The law in question, S.B. 8, bans all abortions after a physician detects a so-called fetal heartbeat—usually around the sixth week of pregnancy, before many women are even aware of a pregnancy. But unlike similar bans in other states, the law was designed to evade judicial review by deputizing private citizens, rather than state officials, to enforce it; S.B. 8 creates a civil right of action authorizing the general public to sue anyone who provides an abortion, “aids or abets” such an abortion or intends to engage in such conduct. Among other things, S.B. 8 allows vigilante private plaintiffs to collect at least $10,000 in damages, plus attorney’s fees and costs, from the defendant, does not require that the vigilante plaintiff reside in Texas, and does not limit how many civil suits can be brought against a single defendant in connection with a single abortion—all of which unequivocally expose abortion providers and their allies to potentially crippling liability. In a bid to make it more difficult to obtain injunctive relief blocking the law, S.B. 8 also purports to restrict constitutional and procedural defenses, limits the preclusive effects of certain court rulings, and imposes retroactive liability for abortion care provided while the law is enjoined, if such an injunction is later overturned.
A coalition of abortion providers challenged S.B. 8 in July 2021. However, only three days before the district court’s scheduled hearing on preliminary injunctive relief, the Fifth Circuit stayed the proceedings.
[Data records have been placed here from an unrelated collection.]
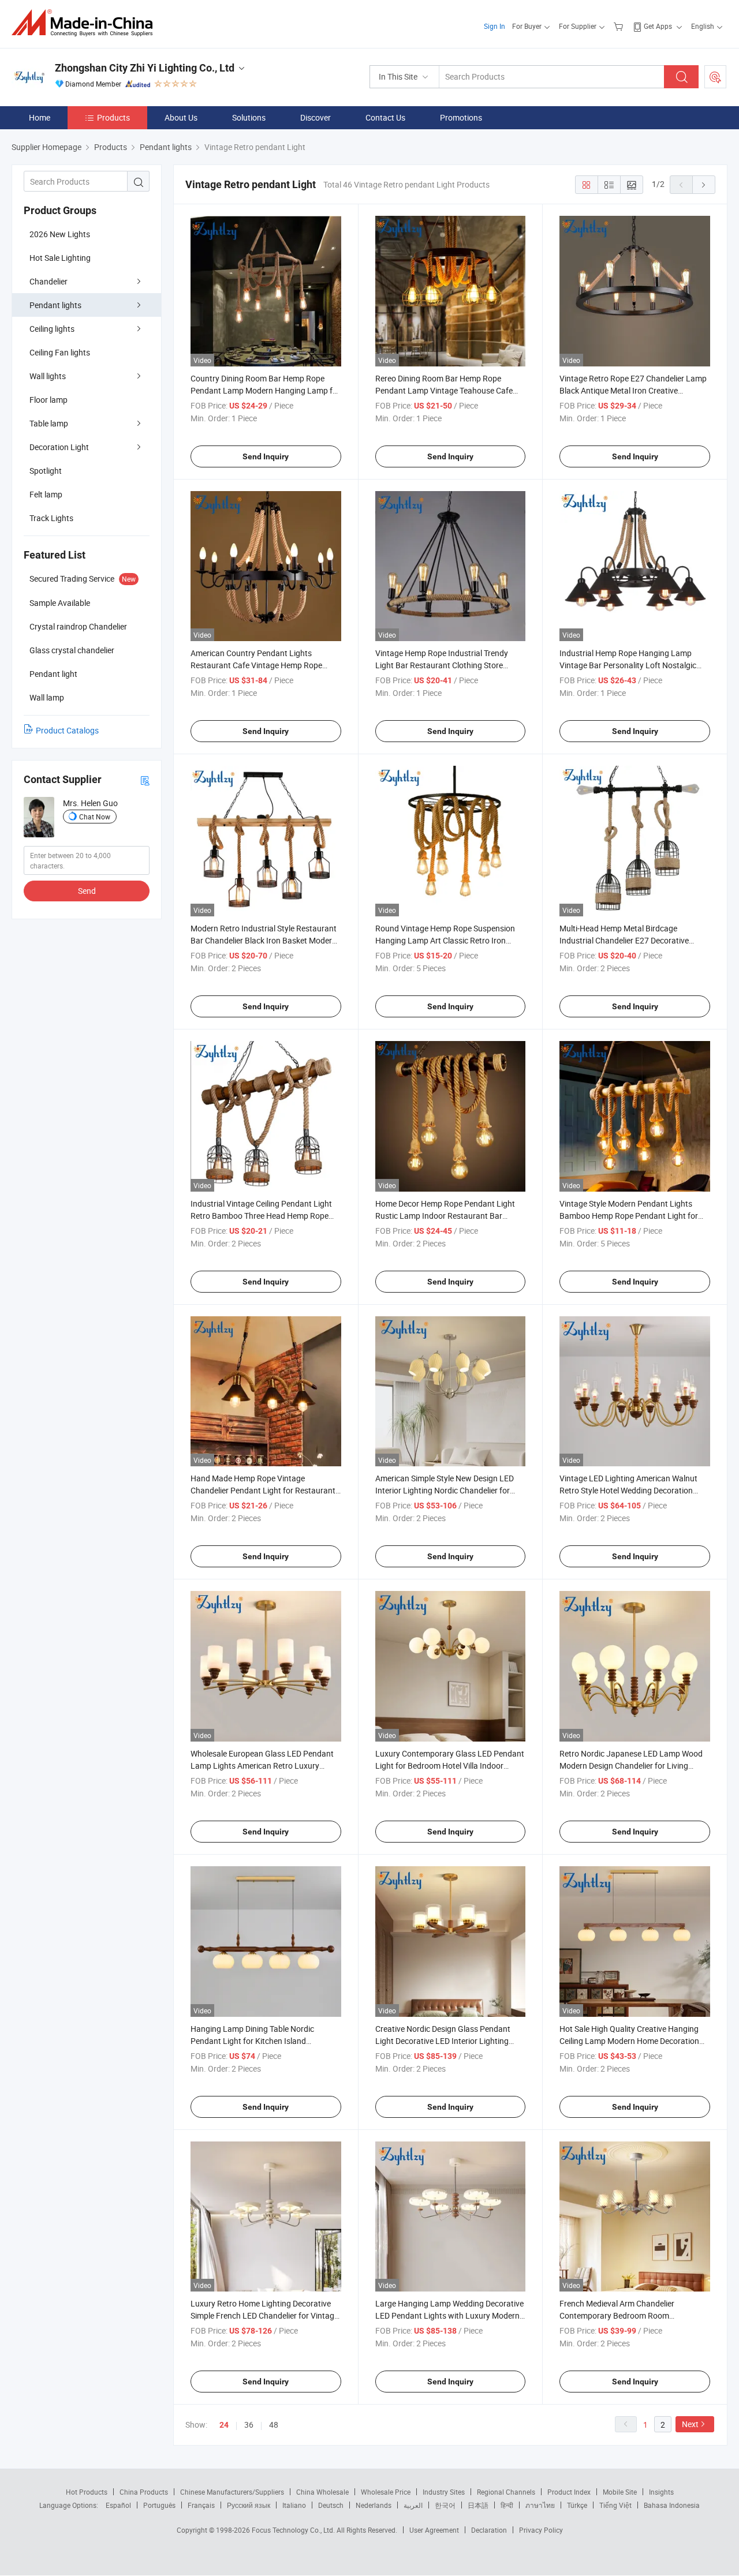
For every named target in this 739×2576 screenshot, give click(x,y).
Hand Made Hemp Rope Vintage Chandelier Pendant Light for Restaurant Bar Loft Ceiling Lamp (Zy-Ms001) (263, 1490)
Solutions (249, 117)
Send (87, 890)
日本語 (478, 2505)
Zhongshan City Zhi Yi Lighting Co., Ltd (144, 68)
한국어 (445, 2505)
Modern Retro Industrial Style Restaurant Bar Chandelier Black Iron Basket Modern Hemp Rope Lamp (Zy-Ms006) (264, 940)
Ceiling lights (51, 328)
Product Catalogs (67, 730)
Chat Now (94, 816)
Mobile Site (620, 2491)
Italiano (294, 2505)
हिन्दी (507, 2505)
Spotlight (45, 470)
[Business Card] (145, 780)
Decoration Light (59, 446)
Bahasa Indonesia (672, 2505)
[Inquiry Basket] (620, 26)
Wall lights (47, 375)
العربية (413, 2505)
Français (201, 2505)
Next (690, 2423)
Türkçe (577, 2505)
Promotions (461, 117)
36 (248, 2424)
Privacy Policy (541, 2529)
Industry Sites (444, 2491)
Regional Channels (506, 2491)
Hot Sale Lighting (60, 257)
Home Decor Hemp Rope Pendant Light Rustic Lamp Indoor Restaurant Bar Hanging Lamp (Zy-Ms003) (445, 1215)
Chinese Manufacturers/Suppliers (232, 2491)
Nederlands (373, 2505)
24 (224, 2424)
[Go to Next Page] (704, 184)
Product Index (569, 2491)
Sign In (494, 26)
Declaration (489, 2529)
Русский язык (248, 2505)
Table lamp (48, 423)
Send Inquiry (265, 456)
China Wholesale (322, 2491)
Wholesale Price (385, 2491)
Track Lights (51, 517)
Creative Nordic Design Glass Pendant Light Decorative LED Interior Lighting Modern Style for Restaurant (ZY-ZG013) (447, 2040)
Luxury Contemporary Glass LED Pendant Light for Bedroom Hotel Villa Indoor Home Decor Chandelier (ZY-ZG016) (449, 1765)
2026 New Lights (59, 234)
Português (159, 2505)
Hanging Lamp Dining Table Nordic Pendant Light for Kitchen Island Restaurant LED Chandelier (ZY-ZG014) (260, 2040)
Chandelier (48, 281)
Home (39, 117)
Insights (661, 2491)
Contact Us (385, 117)
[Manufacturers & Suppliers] (86, 22)
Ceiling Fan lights (59, 352)
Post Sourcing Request (715, 76)
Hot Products (86, 2491)
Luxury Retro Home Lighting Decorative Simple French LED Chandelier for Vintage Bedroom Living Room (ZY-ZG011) (264, 2315)
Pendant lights (55, 304)
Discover (315, 117)
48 (273, 2424)
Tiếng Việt (615, 2505)
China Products (144, 2491)
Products (113, 117)
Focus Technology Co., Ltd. (294, 2529)
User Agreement (434, 2529)
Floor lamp (48, 399)
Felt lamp (45, 494)
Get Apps (658, 26)
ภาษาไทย (540, 2505)
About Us (181, 117)
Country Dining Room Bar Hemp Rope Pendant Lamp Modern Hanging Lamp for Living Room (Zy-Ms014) (265, 390)
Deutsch (331, 2505)
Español (118, 2505)
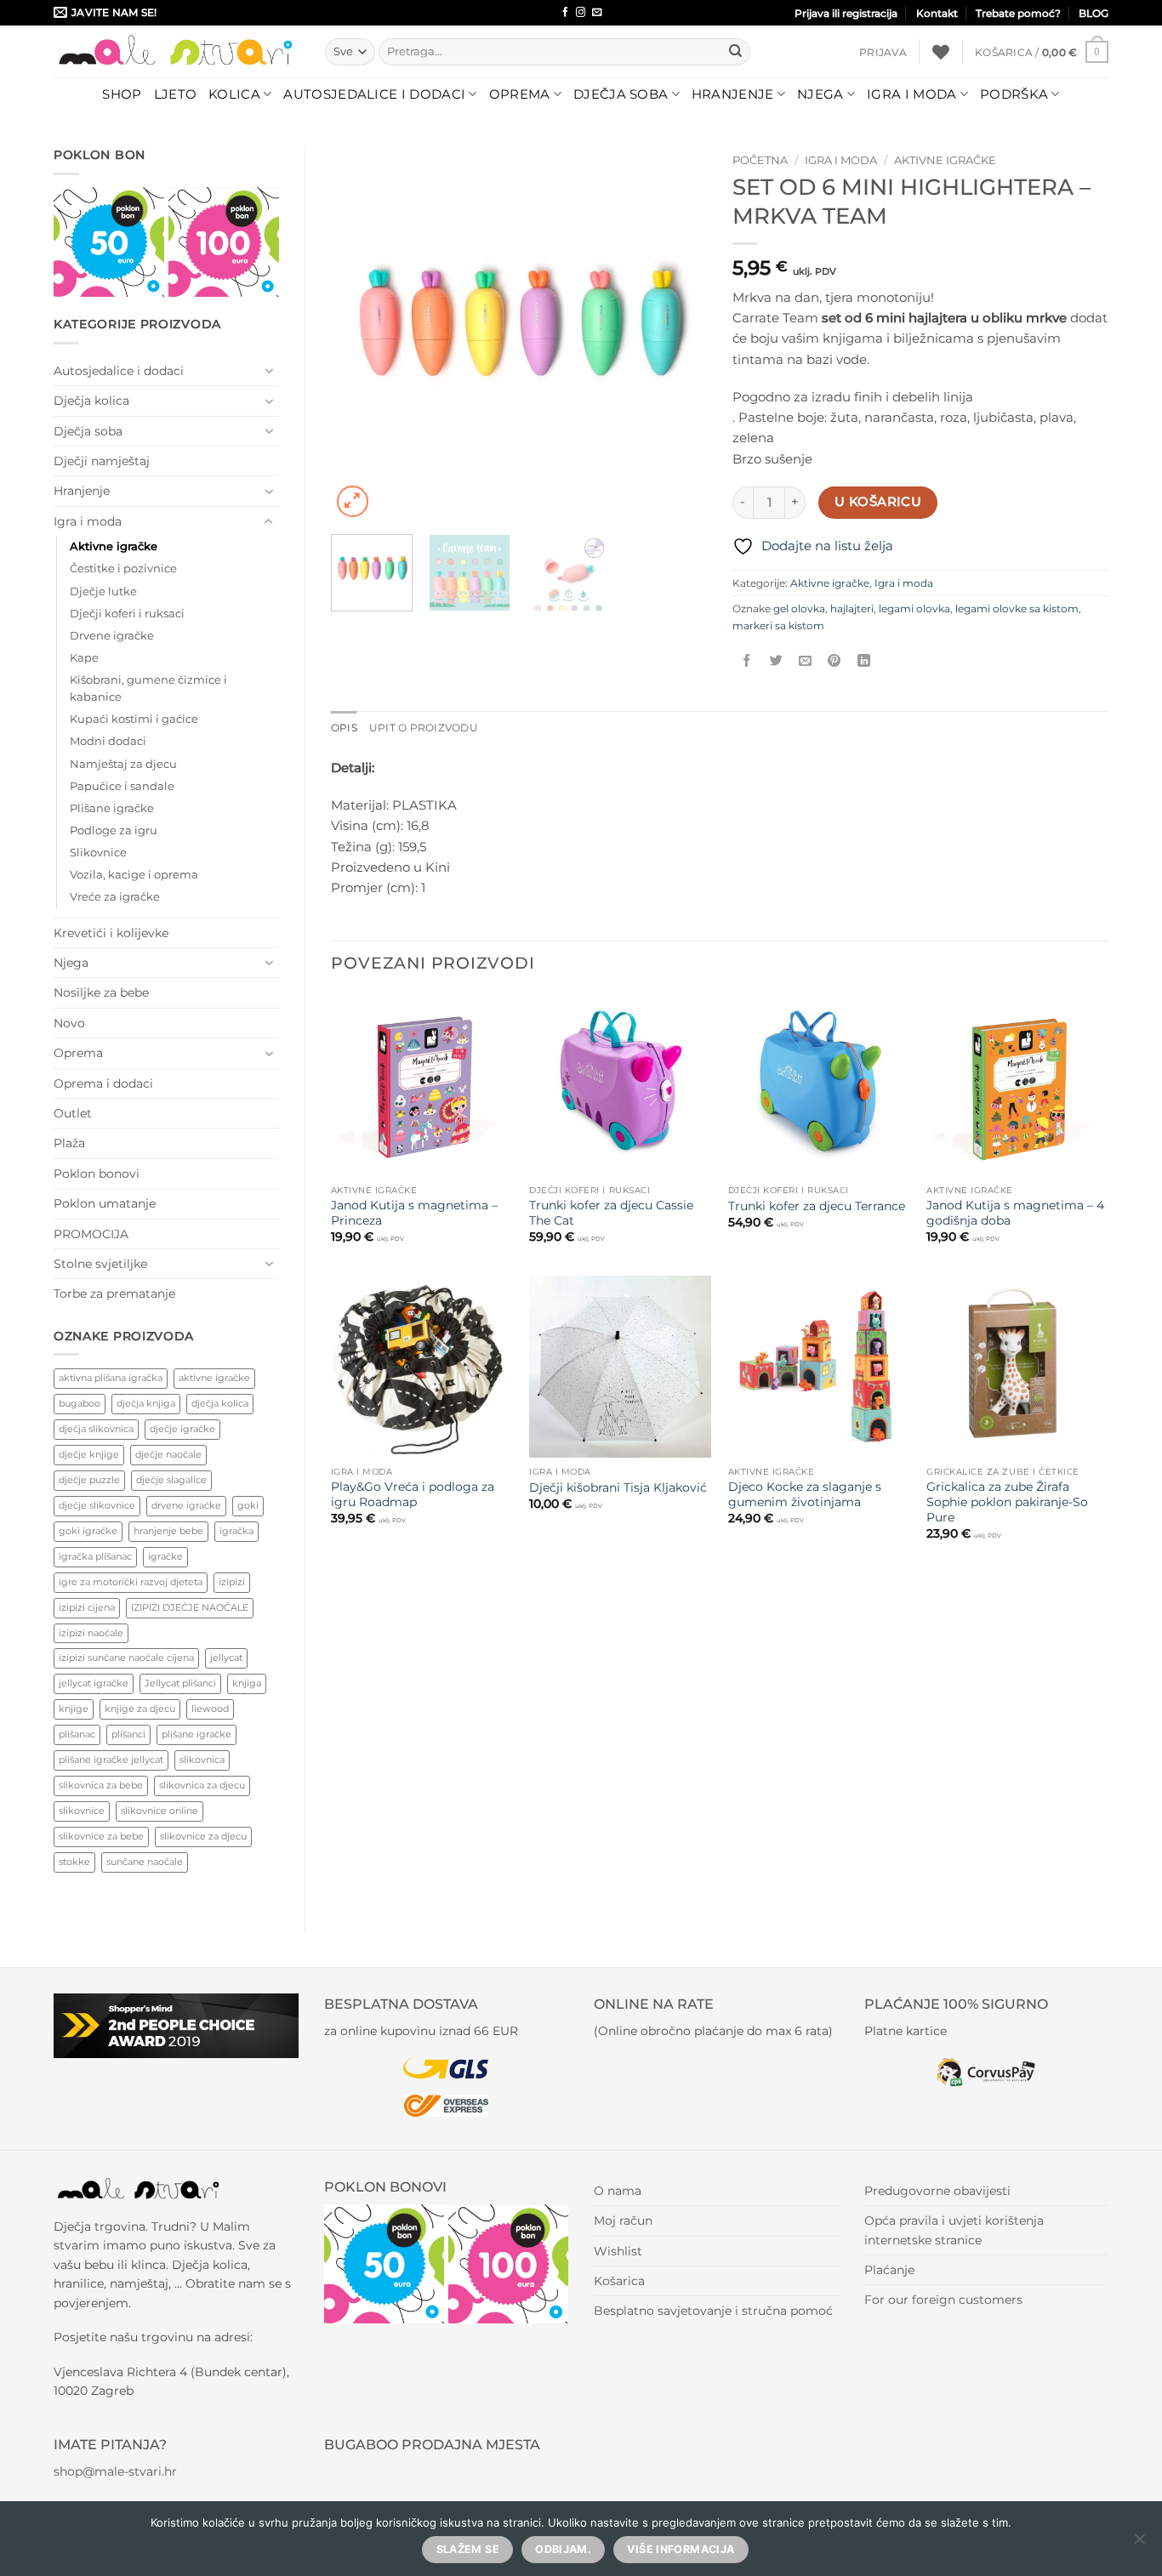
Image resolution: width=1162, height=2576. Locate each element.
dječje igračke (182, 1429)
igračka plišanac (95, 1556)
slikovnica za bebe (101, 1785)
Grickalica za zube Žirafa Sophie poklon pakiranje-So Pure (1007, 1502)
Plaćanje (889, 2269)
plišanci (128, 1734)
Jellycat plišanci (180, 1683)
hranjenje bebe (168, 1531)
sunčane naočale (144, 1862)
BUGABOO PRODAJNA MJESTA (432, 2445)
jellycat (226, 1657)
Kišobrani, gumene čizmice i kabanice (148, 688)
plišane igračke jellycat (111, 1760)
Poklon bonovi (97, 1173)
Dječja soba (620, 94)
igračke (165, 1556)
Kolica (234, 94)
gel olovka (799, 608)
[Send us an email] (596, 13)
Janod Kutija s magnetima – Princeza (414, 1212)
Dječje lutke (103, 591)
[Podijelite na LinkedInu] (864, 661)
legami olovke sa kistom (1017, 608)
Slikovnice (98, 852)
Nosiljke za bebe (101, 992)
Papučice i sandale (122, 786)
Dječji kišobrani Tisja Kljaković (618, 1487)
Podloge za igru (113, 830)
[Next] (678, 333)
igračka (236, 1531)
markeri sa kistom (778, 625)
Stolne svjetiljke (100, 1263)
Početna (760, 160)
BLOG (1093, 13)
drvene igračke (186, 1505)
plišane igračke (196, 1734)
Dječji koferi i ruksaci (127, 613)
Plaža (69, 1143)
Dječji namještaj (102, 461)
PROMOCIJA (91, 1234)
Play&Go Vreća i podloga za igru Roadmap (412, 1494)
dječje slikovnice (97, 1505)
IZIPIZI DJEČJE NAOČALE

The providers next unsuccessfully sought emergency pre-enforcement relief from the Supreme Court. On September 1, S.B. 8 went into effect, creating a crisis for abortion providers in Texas and neighboring states, and leaving Texans who lack the means to travel to obtain abortion care with few options other than taking matters into their own hands or carrying an involuntary pregnancy to term. On October 22, the Supreme Court granted the providers’ petition for a writ of certiorari before judgment, agreeing to hear the case on an expedited basis without awaiting a further ruling on the merits of the providers’ appeal from the Fifth Circuit. The Supreme Court also agreed to review a challenge to S.B. 8 brought by the United States.
On the evening of Saturday, October 23—only four days before the filing deadline for the parties and amici curiae to file their submissions—Paul, Weiss was retained by the Lawyers’ Committee to draft an amicus brief in support of the providers’ challenge. In the brief, the Lawyers’ Committee and other civil rights organizations argue forcefully that Congress’s enforcement power under the Reconstruction Amendments, now codified as Section 1983 of Title 42 of the U.S. Code, provides a broad remedy that was intended to apply precisely in this situation. Section 1983 was enacted in response to Southern states’ inaction and complicity in the face of a concerted campaign of terror to deter Black Americans from the voting polls and interfere with their exercise of federal civil rights. One hundred fifty years later, S.B. 8 mirrors Reconstruction-era laws enacted in Southern states that criminalized petty crimes, such as vagrancy, and provided financial incentives for citizens’ arrests of Black people who violated state law. S.B. 8’s scheme of state-sanctioned private vigilantism to thwart a constitutional right is well within the scope of threats Section 1983 was meant to combat. If S.B. 8’ stratagem to evade judicial review is allowed to stand, no federal right would be safe from similar attacks by other states, including the constitutional rights and landmark civil rights statutes that amici work to vindicate.
Supreme Court oral argument is scheduled for November 1. The Paul, Weiss team that drafted the amicus brief includes litigation partner Claudia Hammerman, of counsel Sidney Rosdeitcher and associates Melina Meneguin Layerenza, James Mandilk, Matteo Godi, Amanda Valerio and Sander Saba.